Каждый брался за большое дело, и места, в которых

Эдуард Алкснис
       Это строчка из песенки «Глобус крутится, вертится, словно шар голубой», которую пели все, кто ездил в экспедиции, путешествия или просто в дальние командировки.
       В 1957 году я работал на Северном Урале – на цемзаводе в Пашие.
       Это был маленький заводской поселок, километрах в десяти от старого городка, не намного большего. Он был застроен 2-3-этажными однообразными домами, образовавшими несколько улиц, довольно живописно протянувшихся по некрутому склону, до самого леса. В таких же домах расположились магазины, почта, милиция и другие службы.

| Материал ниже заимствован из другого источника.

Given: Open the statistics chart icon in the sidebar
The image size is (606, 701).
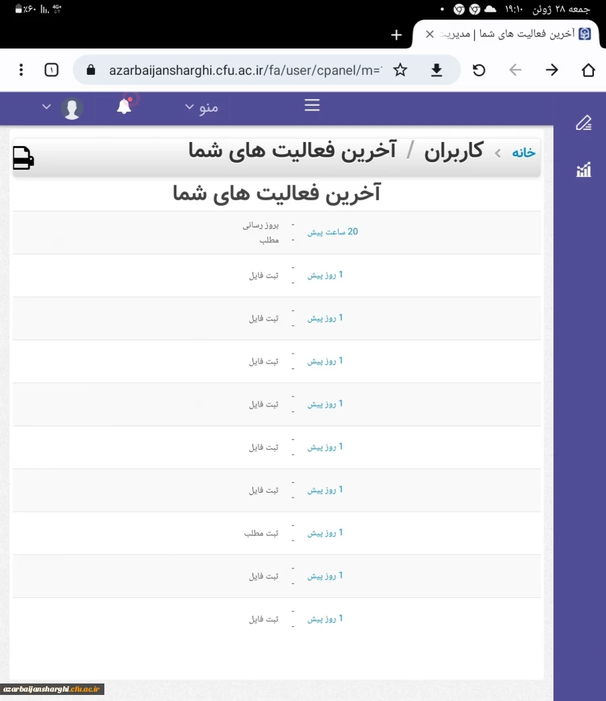Looking at the screenshot, I should tap(583, 170).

       Мы занимали чудную трехкомнатную квартиру в доме, еще не сданном в эксплуатацию. У нас были почти все удобства: вода, отопление и свет, не было только канализации. Метрах в 50 от крыльца стоял типовой сортир «М» и «Ж», но временные постояльцы ночью не утруждали себя хождением по снеговым тропочкам, поэтому снег у крыльца был весь просверлен желтыми дырами. Впрочем, мы были молоды, большую часть времени проводили на заводе и бытовые неудобства нас мало трогали.
       В поселке было отличное снабжение продовольствием, как в больших городах. Причина этого приятного положения была всем известна. Месяца за три, до описываемого момента, «Голос Америки» рассказал о строительстве на Урале Новопашийского завода, где в поселке жрать нечего, по каковому случаю были приняты меры. Ситуация еще не «возвратилась на круги своя», и мы, пока, наслаждались колбасами, сливочным маслом и белым хлебом. Иногда случались перебои с завозом водки, которые завершались общенародным повальным пьянством, что вносило приятное разнообразие в скучные трудовые будни. Самые мирные настроения, в эти дни, сменялись драками, а милиция, как было хорошо видно из наших окон, запирала свой «офис» и исчезала до конца пьянки.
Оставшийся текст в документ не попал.